● Task objective: Scan the records below for the line containing "Careers (187, 888)" and the line containing "préservatif (407, 2179)". Copy both, plus every line between, exactly.

[Record extracts — start]

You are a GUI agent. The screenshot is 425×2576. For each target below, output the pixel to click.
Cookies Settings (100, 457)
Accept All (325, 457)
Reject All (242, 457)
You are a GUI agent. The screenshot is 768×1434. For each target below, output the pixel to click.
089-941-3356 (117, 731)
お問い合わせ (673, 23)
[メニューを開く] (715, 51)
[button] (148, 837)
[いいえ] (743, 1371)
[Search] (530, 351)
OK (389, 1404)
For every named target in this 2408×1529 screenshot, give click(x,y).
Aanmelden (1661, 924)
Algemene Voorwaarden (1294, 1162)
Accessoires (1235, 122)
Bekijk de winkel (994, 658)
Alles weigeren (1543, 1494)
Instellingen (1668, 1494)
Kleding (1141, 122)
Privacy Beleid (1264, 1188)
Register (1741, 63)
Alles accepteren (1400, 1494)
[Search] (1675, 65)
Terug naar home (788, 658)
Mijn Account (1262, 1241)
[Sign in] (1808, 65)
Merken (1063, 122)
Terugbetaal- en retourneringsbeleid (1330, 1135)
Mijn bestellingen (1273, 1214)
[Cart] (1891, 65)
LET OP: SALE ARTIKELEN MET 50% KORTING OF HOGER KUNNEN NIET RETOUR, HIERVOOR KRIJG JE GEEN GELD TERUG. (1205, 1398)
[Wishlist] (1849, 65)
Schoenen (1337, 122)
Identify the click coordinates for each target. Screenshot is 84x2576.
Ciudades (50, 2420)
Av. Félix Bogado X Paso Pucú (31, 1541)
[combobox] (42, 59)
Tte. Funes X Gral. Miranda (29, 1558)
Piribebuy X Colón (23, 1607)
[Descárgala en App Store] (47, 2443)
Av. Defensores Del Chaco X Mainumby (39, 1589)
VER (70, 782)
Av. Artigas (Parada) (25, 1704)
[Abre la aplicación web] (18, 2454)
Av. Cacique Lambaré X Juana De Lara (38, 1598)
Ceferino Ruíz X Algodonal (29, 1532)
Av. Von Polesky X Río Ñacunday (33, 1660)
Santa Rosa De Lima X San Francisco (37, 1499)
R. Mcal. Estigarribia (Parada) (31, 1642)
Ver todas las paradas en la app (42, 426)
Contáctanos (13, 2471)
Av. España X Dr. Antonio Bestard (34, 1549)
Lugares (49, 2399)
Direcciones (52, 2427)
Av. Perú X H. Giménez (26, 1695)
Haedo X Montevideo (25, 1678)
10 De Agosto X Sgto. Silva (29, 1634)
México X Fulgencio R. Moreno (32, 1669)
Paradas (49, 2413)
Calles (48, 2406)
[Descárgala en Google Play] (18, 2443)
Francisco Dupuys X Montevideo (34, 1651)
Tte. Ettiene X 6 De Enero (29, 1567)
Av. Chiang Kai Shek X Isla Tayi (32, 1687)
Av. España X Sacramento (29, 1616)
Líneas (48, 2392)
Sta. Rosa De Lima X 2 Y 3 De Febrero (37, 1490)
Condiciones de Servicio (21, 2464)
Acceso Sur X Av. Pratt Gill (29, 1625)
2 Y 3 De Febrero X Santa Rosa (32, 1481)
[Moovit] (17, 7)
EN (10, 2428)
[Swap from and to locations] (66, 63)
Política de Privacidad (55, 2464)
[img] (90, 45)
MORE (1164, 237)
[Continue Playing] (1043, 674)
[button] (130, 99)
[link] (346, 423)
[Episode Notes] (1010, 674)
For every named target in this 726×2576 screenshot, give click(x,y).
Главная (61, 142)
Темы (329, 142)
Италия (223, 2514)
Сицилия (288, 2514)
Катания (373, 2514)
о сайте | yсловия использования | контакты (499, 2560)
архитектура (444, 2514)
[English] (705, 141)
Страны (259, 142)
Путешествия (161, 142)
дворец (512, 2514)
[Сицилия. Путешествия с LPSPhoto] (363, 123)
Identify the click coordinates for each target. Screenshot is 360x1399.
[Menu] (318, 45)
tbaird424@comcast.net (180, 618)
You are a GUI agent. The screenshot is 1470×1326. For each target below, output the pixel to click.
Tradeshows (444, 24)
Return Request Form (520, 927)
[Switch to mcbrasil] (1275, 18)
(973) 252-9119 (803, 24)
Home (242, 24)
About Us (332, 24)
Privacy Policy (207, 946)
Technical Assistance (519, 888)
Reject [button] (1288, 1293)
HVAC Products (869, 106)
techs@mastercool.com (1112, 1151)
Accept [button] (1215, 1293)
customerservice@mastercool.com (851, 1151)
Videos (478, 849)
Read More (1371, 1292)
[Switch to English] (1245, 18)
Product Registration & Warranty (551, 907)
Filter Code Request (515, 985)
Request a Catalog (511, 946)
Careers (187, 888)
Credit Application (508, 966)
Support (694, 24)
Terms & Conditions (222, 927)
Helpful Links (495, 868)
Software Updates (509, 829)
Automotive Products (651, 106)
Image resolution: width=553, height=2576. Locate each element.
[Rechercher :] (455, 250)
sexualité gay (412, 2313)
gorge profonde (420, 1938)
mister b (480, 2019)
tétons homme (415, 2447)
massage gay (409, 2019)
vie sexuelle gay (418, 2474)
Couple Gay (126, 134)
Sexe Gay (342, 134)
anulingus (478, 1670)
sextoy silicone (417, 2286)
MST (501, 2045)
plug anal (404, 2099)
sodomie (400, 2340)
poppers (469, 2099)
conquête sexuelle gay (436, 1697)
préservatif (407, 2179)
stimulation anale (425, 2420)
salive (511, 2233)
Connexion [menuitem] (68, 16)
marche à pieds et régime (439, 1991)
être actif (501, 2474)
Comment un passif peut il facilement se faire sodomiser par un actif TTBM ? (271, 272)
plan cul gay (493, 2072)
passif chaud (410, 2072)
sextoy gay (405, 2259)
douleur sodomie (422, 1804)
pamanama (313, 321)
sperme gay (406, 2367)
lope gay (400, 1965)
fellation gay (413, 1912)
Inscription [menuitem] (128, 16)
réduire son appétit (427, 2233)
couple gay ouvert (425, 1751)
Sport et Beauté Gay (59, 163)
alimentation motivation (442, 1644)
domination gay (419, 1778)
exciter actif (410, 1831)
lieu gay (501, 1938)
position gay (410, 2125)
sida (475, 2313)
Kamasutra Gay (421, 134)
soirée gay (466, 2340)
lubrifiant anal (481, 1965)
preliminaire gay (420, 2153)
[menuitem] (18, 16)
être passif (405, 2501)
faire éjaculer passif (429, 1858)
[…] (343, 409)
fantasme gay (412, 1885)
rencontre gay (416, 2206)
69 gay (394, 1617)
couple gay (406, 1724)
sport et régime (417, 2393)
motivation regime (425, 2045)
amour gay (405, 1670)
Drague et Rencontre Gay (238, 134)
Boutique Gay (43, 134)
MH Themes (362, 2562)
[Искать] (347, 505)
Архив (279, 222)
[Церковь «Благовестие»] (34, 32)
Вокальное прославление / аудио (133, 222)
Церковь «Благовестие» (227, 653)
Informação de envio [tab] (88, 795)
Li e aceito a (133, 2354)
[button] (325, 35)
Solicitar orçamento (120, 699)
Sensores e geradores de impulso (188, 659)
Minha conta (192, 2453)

[Record extracts — finish]

● Solution:
Careers (187, 888)
Credit Application (508, 966)
Support (694, 24)
Terms & Conditions (222, 927)
Helpful Links (495, 868)
Software Updates (509, 829)
Automotive Products (651, 106)
Image resolution: width=553, height=2576. Locate each element.
[Rechercher :] (455, 250)
sexualité gay (412, 2313)
gorge profonde (420, 1938)
mister b (480, 2019)
tétons homme (415, 2447)
massage gay (409, 2019)
vie sexuelle gay (418, 2474)
Couple Gay (126, 134)
Sexe Gay (342, 134)
anulingus (478, 1670)
sextoy silicone (417, 2286)
MST (501, 2045)
plug anal (404, 2099)
sodomie (400, 2340)
poppers (469, 2099)
conquête sexuelle gay (436, 1697)
préservatif (407, 2179)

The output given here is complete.